Global Akamai Outage

Tue Jul 27 21:23:09 UTC 2021

Hello,

On Tue, 27 Jul 2021 at 21:02, heasley <heas at shrubbery.net> wrote:
> > But I have to emphasize that all those are just examples. Unknown bugs
> > or corner cases can lead to similar behavior in "all in one" daemons
> > like Fort and Routinator. That's why specific improvements absolutely
> > do not mean we don't have to monitor the RTR servers.
>
> I am not convinced that I want the RTR server to be any smarter than
> necessary, and I think expiration handling is too smart.  I want it to
> the load the VRPs provided and serve them, no more.
>
> Leave expiration to the validator and monitoring of both to the NMS and
> other means.

While I'm all for KISS, the expiration feature makes sure that the
cryptographic validity in the ROA's is respected not only on the
validator, but also on the RTR server. This is necessary, because
there is nothing in the RTR protocol that indicates the expiration and
this change brings it at least into the JSON exchange between
validator and RTR server.

It's like TTL in DNS, and it's about respecting the wishes of the
authority (CA and ROA ressource holder).

> The delegations should not be changing quickly[1] enough

How do you come to this conclusion? If I decide I'd like to originate
a /24 out of my aggregate, for DDoS mitigation purposes, why shouldn't
I be able to update my ROA and expect quasi-complete convergence in 1
or 2 hours?

> for me to prefer expiration over the grace period to correct a validator
> problem.  That does not prevent an operator from using other means to
> share fate; eg: if the validator does fails completely for 2 hours, stop
> the RTR server.
>
> I perceive this to be choosing stability in the RTR sessions over
> timeliness of updates.  And, if a 15 - 30 minute polling interval is
> reasonable, why isnt 8 - 24 hours.

Well for one, I'd like my ROAs to propagate in 1 or 2 hours. If I need
to wait for 24 hours, then this could cause operational issues for me
(the DDoS mitigation case above for example, or just any other normal
routing change).

The entire RPKI system is designed to fail, so if you have multiple
failures and *all* your RTR servers go down, the worst case is that
the routes on the BGP routers turn NotFound, so you'd lose the benefit
of RPKI validation. It's *way* *way* more harmful to have obsolete
VRP's on your routers. If it's just a few hours, then the impact will
probably not be catastrophic. But what if it's 36 hours, 72 hours?
What if the rpki-validation started failing 2 weeks ago, when Jerry
from IT ("the linux guy") started it's vacation?
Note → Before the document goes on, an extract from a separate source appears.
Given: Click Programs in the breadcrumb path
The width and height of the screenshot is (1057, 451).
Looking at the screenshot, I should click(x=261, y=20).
On the other hand, if only one (of multiple) validator/rtr instances
has a problem and the number of VRP's slowly goes down, nothing will
happen at all on your routers, as they just use the union of the RTR
endpoints and the VRP's from the broken RTR server will slowly be
withdrawn. Your router will keep using healthy RTR servers, as opposed
to considering erroneous data from a poisoned RTR server.
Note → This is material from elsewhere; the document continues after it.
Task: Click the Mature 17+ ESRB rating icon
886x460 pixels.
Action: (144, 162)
I define stability not as "RTR session uptime and VRP count", but
whether or not my BGP routers are making correct or wrong decisions.

> I too prefer an approach where the validator and RTR are separate but
> co-habitated, but this naturally increases the possibility that the two
> might serve different data due to reachability, validator run-time, ....
> To what extend differences occur, I have not measured.
>
>
> [1] The NIST ROA graph confirms the rate of change is low, as I would
> expect.  But, I have no statistic for ROA stability, considering only
> the prefix and origin.

I don't see how the rate of global ROA changes is in any way related
to this issue. The operational issue a hung RTR endpoint creates for
other people's networks can't be measured with this.

lukas